2.3 Kinetic models
The King-Altman open-access tool (http://www.biokin.com/tools/king-altman/index.html) was used to derive mathematical equations for the kinetic schemes described under Results. Differential equations have the general form, \(v\) = N /D= d [X]/d t. The numerator (N ) and denominator (D ) contain coefficients (derived according to fundamental principles of enzyme kinetic theory (Segel, 1993) that group together the microscopic rate constants into kinetic parameters. For each kinetic scheme, an equation was additionally derived from the rate constants in order to express the dependence of the rate ratio on the glycerol concentration.
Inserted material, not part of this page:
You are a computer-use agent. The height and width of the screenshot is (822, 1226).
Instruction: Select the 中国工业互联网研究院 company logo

A nomenclature is used in which microscopic rate constants for forward and reverse direction of reaction are indicated as\(k_{+i}\) and \(k_{-i}\), with i indicating the step in the reaction sequence. Net rate constants (Cleland, 1975) are also used and indicated as \(k^{\prime}\).
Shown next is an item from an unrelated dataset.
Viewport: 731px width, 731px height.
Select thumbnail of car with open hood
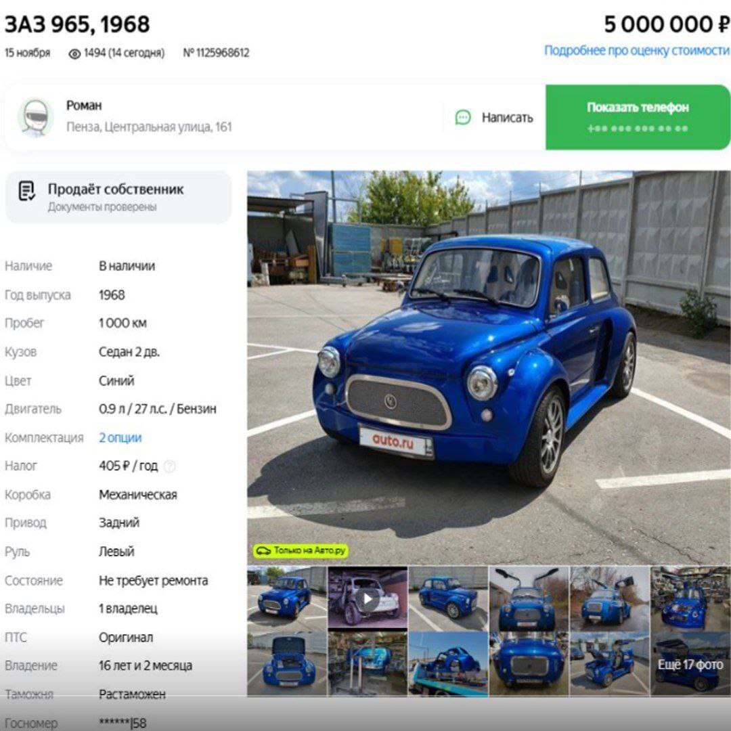tap(287, 664)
For data fitting, the Microsoft Excel 2019 add-in Solver was used. To determine estimates of each microscopic rate constant, dependencies of\(v_{X}\) (on [GlcX]), \(v_{X}\) (on [GOH]) and\(\frac{v_{X}}{v_{H}}\) (on [GOH]) were fitted simultaneously by maximizing the sum of respective coefficients of determination\(R^{2}\). Dependency of \(v_{H}\) on [GOH] was used to check quality and consistency of the estimated parameters. Constraints on the microscopic rate constants were derived from experimental (apparent) kinetic parameters of Lm SucP and their use is described in the Supporting Information (Table S2 – S4). Upper and lower boundaries forBa SucP rate constants were reasonably chosen for \(k_{-3}\)(Goedl, Sawangwan, et al., 2008).